Menuju konten utama

Dari Kroya ke Korea: Sejarah Hidup Panglima DI/TII Amir Fatah

Amir Fatah adalah tokoh DI/TII di Jawa Tengah. Ia mulanya komandan laskar Hizbullah sebelum bergabung dengan gerakan Kartosoewirjo.

Dari Kroya ke Korea: Sejarah Hidup Panglima DI/TII Amir Fatah
Ilustrasi Tentara. FOTO/iStockphoto

tirto.id - Pada era revolusi kemerdekaan, Amir Fatah Widjajakusuma alias Sjarif Hidajatullah yang berasal dari Kroya, Cilacap, adalah komandan laskar Hizbullah di Tulangan, Sidoarjo, dan Mojokerto. Ia mengaku cukup dekat dengan Sekarmadji Maridjan Kartosoewirjo.

Menurut Cornelis van Dijk dalam Darul Islam: Sebuah Pemberontakan (1987:128), Amir Fatah “memimpin pasukan Hizbullah yang menyertai Kartosoewirjo ke Malang untuk menghadiri sidang paripurna kelima Komite Nasional Indonesia Pusat sebagai semacam pengawal, Februari 1947.”

Di Malang, Amir Fatah menjadi Kepala Staf Divisi 17 Agustus, sebuah pasukan yang menentang Perjanjian Linggarjati karena menguntungkan Belanda.

Ia, sebagaimana disebut dalam buku Republik Indonesia: Djawa Tengah (1953:201-202), juga mengaku sebagai bawahan Panglima Besar Jenderal Sudirman, yang pada Agustus 1946 dikirim ke Jawa Barat bersama 3 kompi pasukan dari Batalion V, Brigade 6, Divisi Diponegoro. Amir Fatah ditugas memastikan loyalitas orang-orang di Jawa Barat terhadap Republik Indonesia.

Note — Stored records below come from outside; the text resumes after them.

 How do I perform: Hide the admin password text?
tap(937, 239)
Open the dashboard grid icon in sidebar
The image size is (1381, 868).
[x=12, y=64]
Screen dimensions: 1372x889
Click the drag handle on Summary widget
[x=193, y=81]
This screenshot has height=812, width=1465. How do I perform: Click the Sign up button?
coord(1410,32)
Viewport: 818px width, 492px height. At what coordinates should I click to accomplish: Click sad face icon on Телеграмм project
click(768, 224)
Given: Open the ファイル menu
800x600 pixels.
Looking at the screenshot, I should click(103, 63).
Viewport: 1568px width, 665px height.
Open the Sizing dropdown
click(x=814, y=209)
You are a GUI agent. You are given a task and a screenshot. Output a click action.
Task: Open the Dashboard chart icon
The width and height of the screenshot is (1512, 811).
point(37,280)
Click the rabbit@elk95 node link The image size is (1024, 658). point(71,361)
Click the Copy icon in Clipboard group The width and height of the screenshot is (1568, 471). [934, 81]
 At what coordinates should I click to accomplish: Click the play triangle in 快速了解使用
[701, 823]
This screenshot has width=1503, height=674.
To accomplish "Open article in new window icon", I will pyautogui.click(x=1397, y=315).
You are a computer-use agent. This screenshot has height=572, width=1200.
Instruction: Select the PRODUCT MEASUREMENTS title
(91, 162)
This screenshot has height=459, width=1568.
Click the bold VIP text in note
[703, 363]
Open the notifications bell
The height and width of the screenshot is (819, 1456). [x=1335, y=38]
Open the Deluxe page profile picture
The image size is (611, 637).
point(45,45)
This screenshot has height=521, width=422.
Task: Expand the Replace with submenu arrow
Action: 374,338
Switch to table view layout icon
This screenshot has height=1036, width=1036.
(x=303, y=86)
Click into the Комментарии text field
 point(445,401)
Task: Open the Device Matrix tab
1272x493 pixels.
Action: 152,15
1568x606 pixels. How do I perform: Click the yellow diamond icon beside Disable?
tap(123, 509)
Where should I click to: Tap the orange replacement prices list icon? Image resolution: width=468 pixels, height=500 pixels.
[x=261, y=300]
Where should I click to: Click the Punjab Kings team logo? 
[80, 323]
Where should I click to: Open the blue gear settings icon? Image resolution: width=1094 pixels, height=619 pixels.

Merasa tugasnya tidak sukses di Jawa Barat, ia akhirnya mundur ke Brebes pada pertengahan 1948. Di Brebes, Amir Fatah bergabung bersama batalion Hizbullah pimpinan Abas Abdullah. Saat itu, ia mengaku berpangkat Jenderal Mayor. Amir Fatah kemudian terkait dengan kelompok Majelis Islam yang punya pasukan laskar yang bernama Mudjahidin.

Menurut Nugroho Notosusanto dan kawan-kawan dalam Sejarah Nasional Indonesia VI (1984:268), Amir Fatah dan kelompoknya semakin berkembang. Lalu pada 23 Agustus 1949, bertemoat di Desa Pengarasan, Tegal, ia mengumumkan bahwa kelompoknya bergabung dengan Darul Islam pimpinan Kartosoewirjo. Amir Fatah bertindak sebagai Panglima Perang merangkap komandan Batalion Syarif Hidayatullah Wijaya Kusuma. Kosim Nuchrowi, yang merupakan bekas komandan Resimen Hizbullah di Tegal pada 1946, dijadikan sebagai Bupati Tegal.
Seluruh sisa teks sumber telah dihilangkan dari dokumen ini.